- EXERCISE INPUTS
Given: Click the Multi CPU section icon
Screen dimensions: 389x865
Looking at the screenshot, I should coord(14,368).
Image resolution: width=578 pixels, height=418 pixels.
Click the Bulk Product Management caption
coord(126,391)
==
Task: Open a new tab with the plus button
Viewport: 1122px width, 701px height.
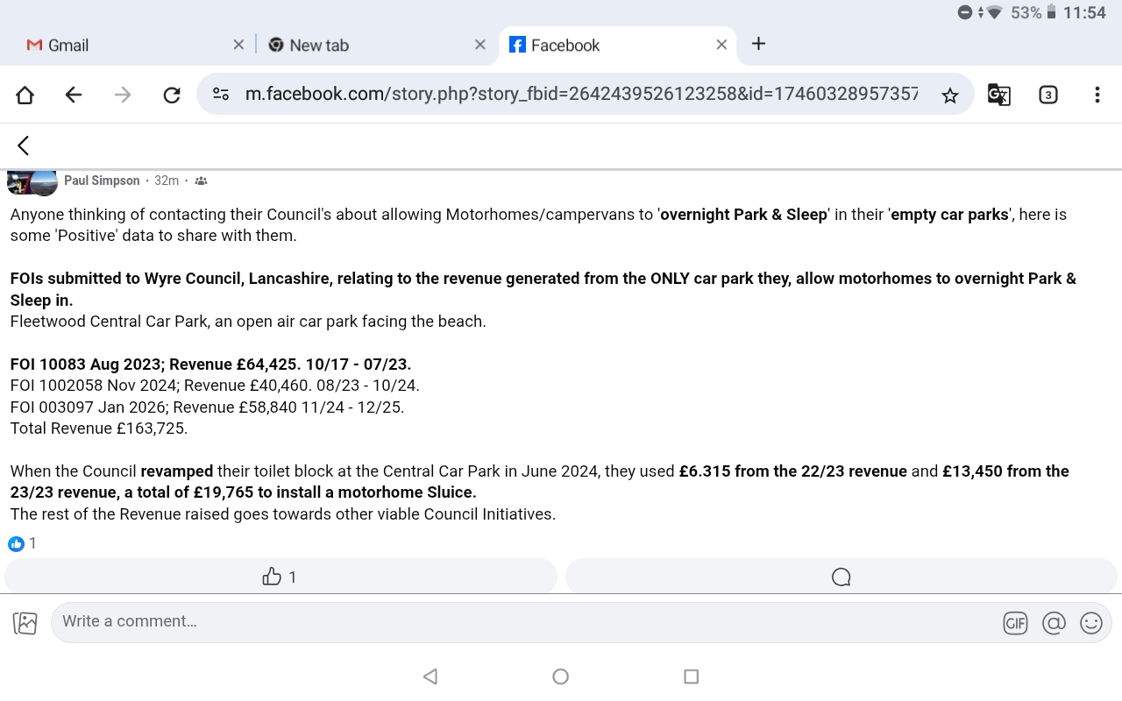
...
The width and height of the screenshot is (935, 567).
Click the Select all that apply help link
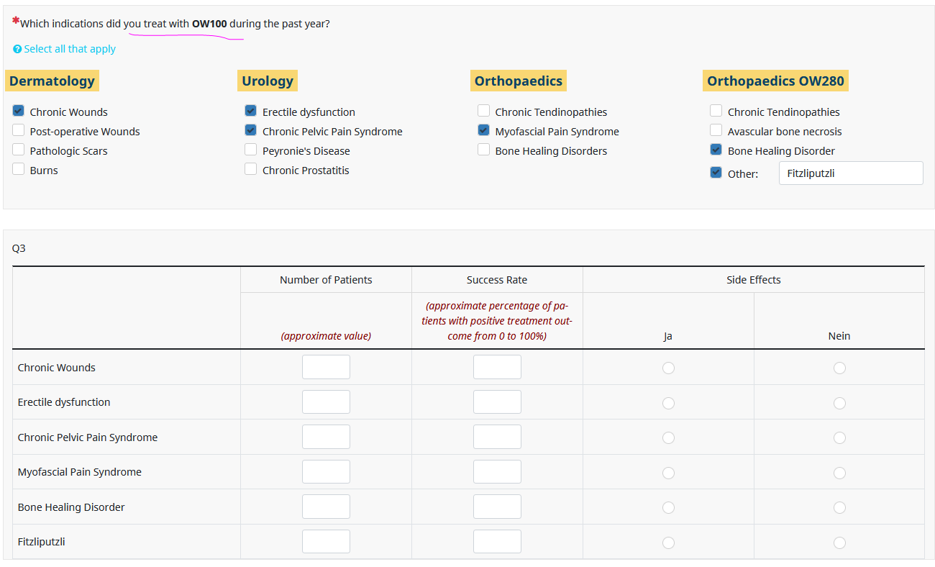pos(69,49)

- PROBLEM
The string "width" may occur on several lines of the listing; state how many such lines there are, giving the number only.

- RESULT
3